Task goal:
From the line with "The width and height of the screenshot is (800, 548)." to the line with "The height and", retype every line exactly, including those two, and leave out the rest of the data below.

Listed records:
........

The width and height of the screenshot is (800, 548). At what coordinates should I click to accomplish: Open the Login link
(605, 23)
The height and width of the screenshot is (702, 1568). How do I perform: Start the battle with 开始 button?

........

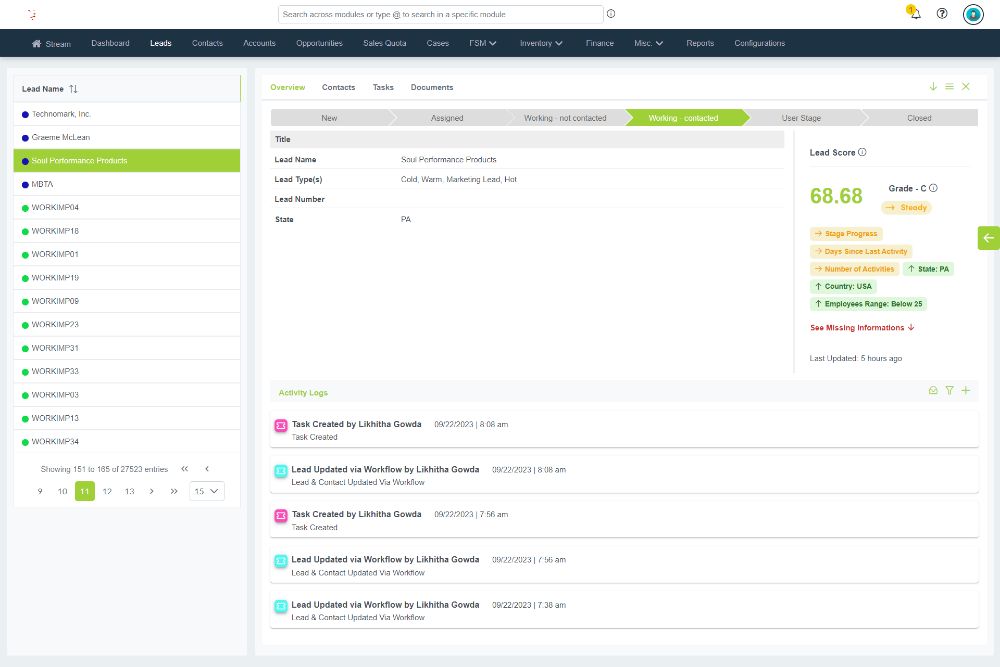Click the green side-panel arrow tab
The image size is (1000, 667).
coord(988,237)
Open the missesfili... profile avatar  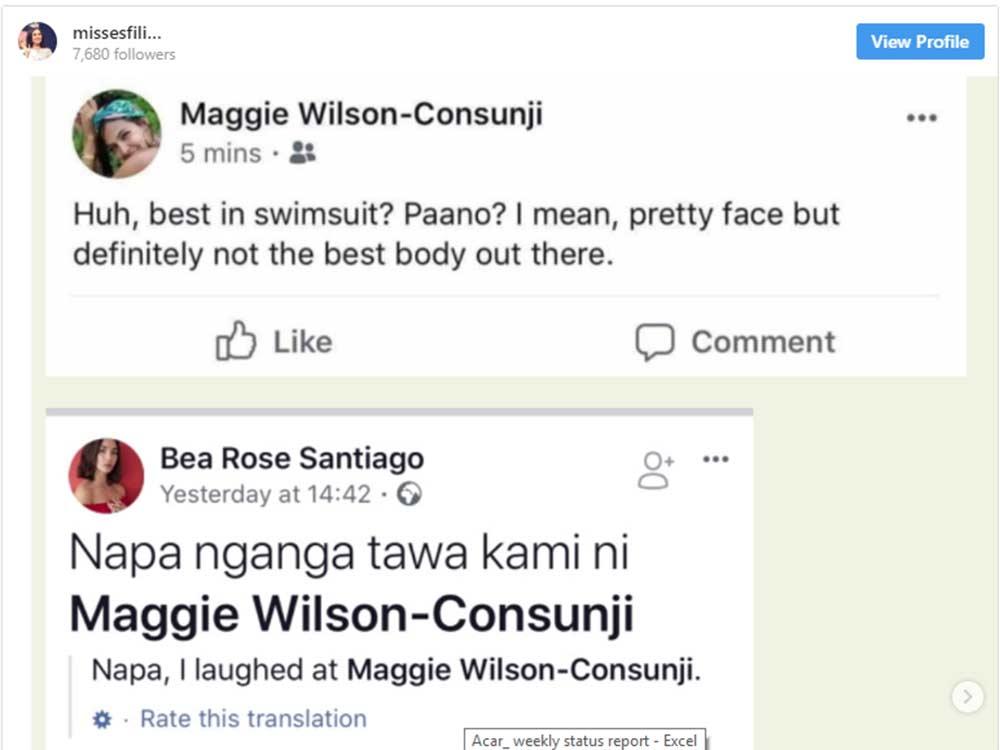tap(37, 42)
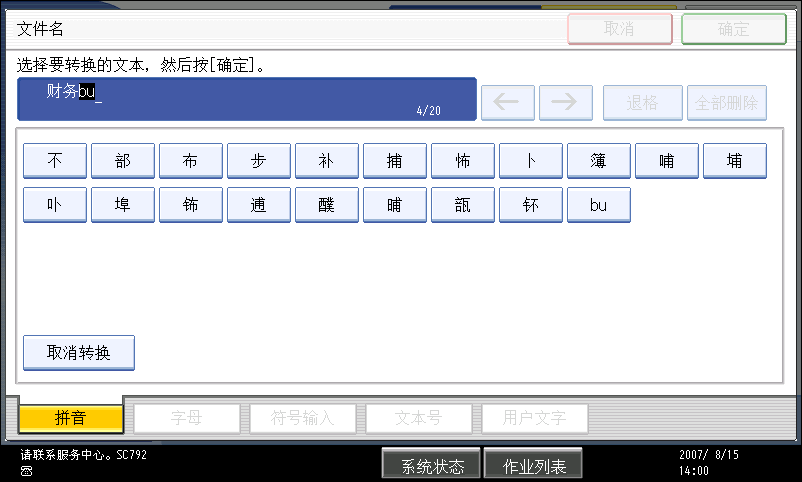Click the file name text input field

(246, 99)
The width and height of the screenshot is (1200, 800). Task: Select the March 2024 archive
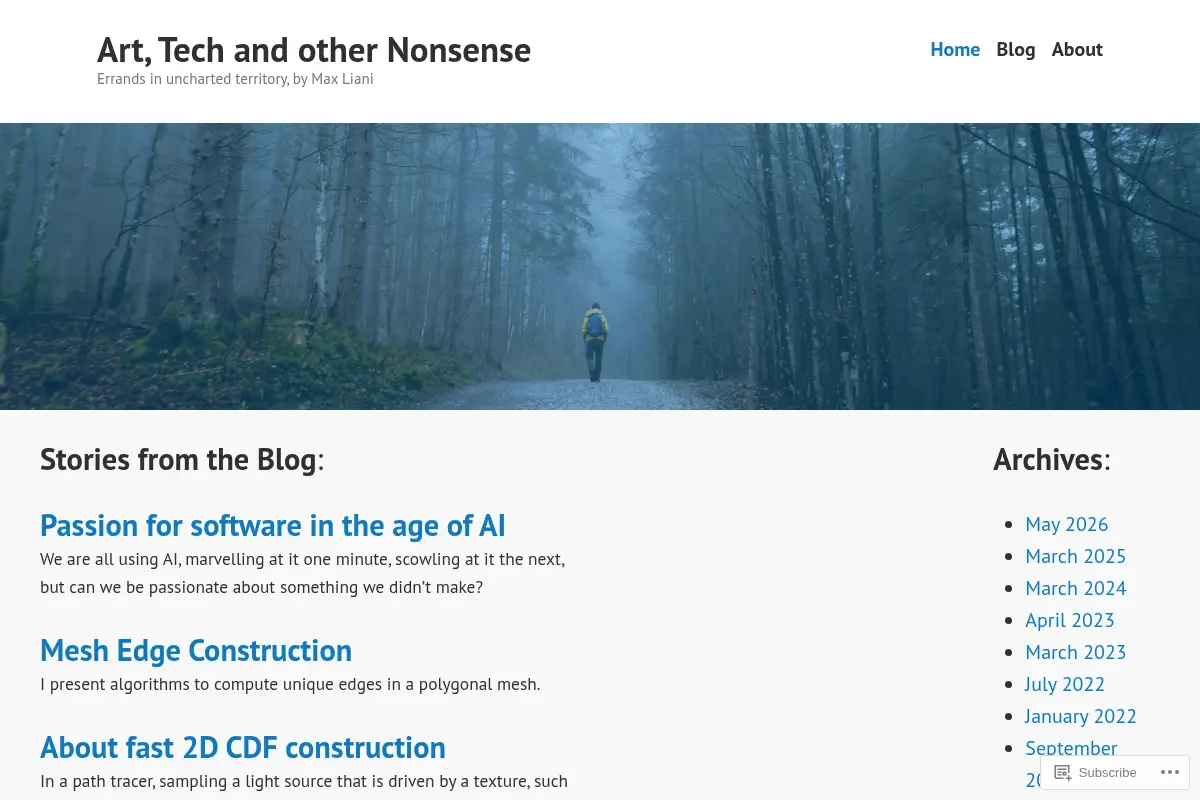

........

Expected answer:
The width and height of the screenshot is (800, 548). At what coordinates should I click to accomplish: Open the Login link
(605, 23)
The height and width of the screenshot is (702, 1568). How do I perform: Start the battle with 开始 button?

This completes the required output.